The week before last I blogged on “Peanuts.” Not the most august subject, I know. But there’s something about that comic strip that haunts me, that continues to mystify me. So I’m returning to it today.
In my earlier post, I wrote that for the last three decades of the strip’s existence the spirit was gone. Charles Schulz just imitated himself over and over, hardly ever striking an emotionally authentic note. But there’s an exception. I remember one episode from sometime in the 1990s where the feeling was exactly right—not the same feeling “Peanuts” had in the 60s, but something just as true, that ran just as deep. Three years ago, reading David Michaelis’s brilliant biography Schulz and Peanuts, I hoped he might discuss the episode, where it came from, what it means. I was disappointed. Michaelis doesn’t even mention it.
Here’s what I recall:
Charlie Brown goes to dancing classes, hoping to find relief from his loneliness. There he meets a lovely little girl whose name I remember as Emily. The two glide about the floor in each other’s arms. Not his unattainable “little red-haired girl”; plainly she likes Charlie Brown a lot, and he’s smitten with her. Dancing with her, he’s in heaven. Lying in bed that night, he muses: “I like to think about good things that have happened to me during the day,” and the ensuing frames recall the joys of dancing with Emily.

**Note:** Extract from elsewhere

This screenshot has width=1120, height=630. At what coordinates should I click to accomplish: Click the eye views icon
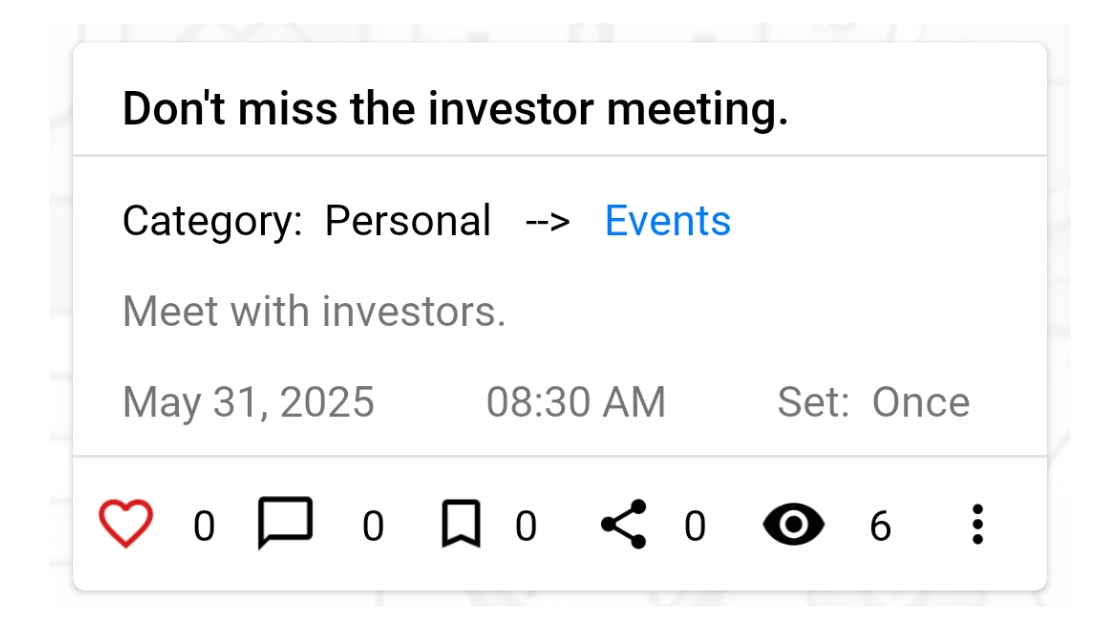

The next day he goes back to the dance studio to find her. She isn’t there. Nobody there has ever heard of any Emily. In the last frame of the strip Lucy, who’s been observing Charlie Brown’s bafflement, says something like: “Poor Charlie Brown. He doesn’t understand …”
Huh? Understand what? What has Lucy realized, that Charlie Brown—along with myself—has been unable to grasp? That Emily never existed, that she’s a figment of his yearning imagination? But in the strips where they dance together, there’s no clue she’s any less real than Lucy or Linus or Charlie Brown himself, or that these strips depict anything other than the “consensus reality” of the “Peanuts” world.

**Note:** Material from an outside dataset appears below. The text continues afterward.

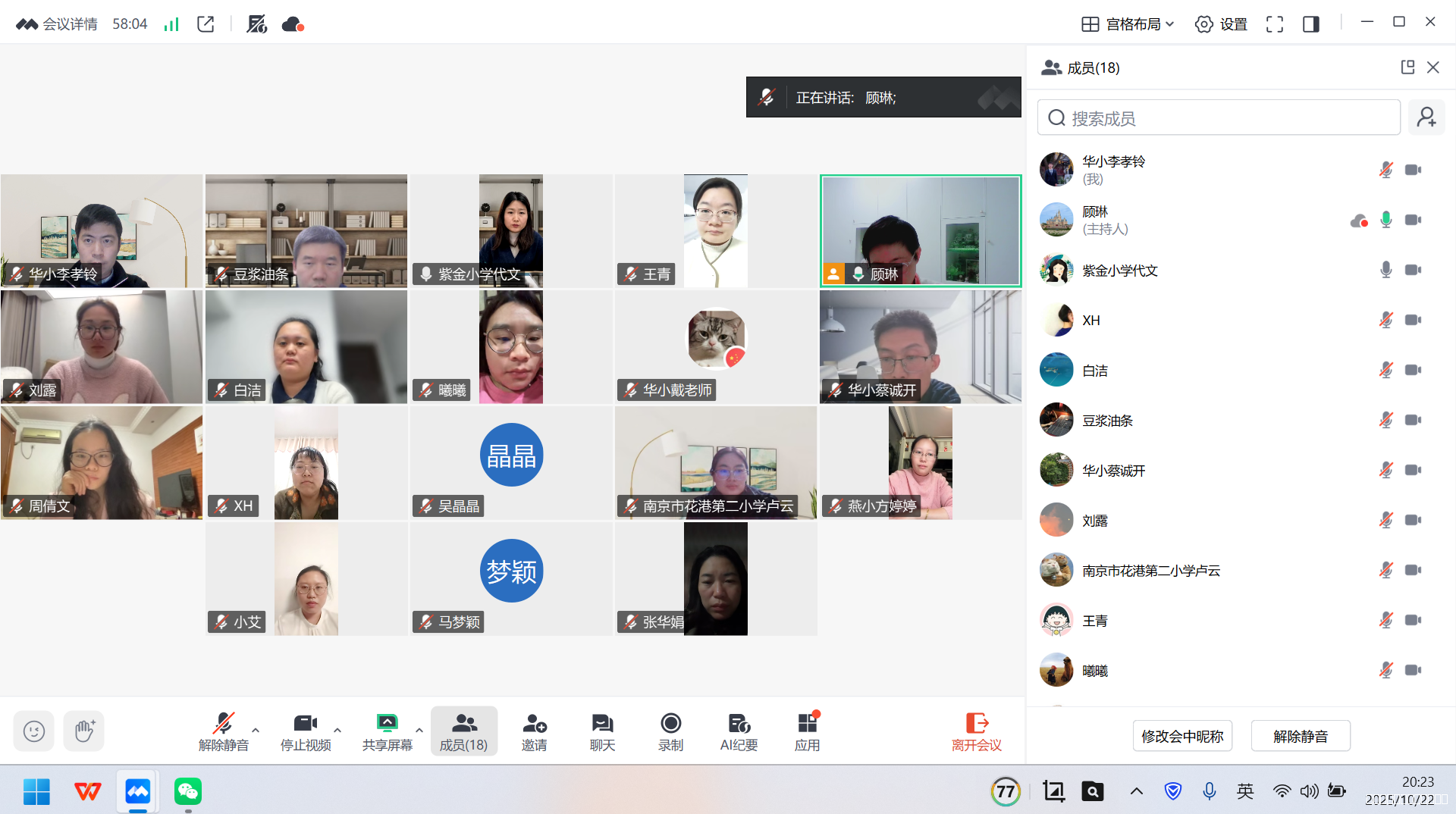The width and height of the screenshot is (1456, 814).
Task: Pop out the members panel
Action: click(1407, 67)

I was baffled, yet deeply moved, when I read these strips. I’m still baffled. The sudden appearance of this cryptic, evocative episode, amid the dreary waste of banality, repetition, and gimmickry that was the later “Peanuts,” points to something powerful, perhaps transformative emerging within the soul of its creator. I have no notion what.
Michaelis, who probably knows Schulz and his work better than anyone, provides no enlightenment.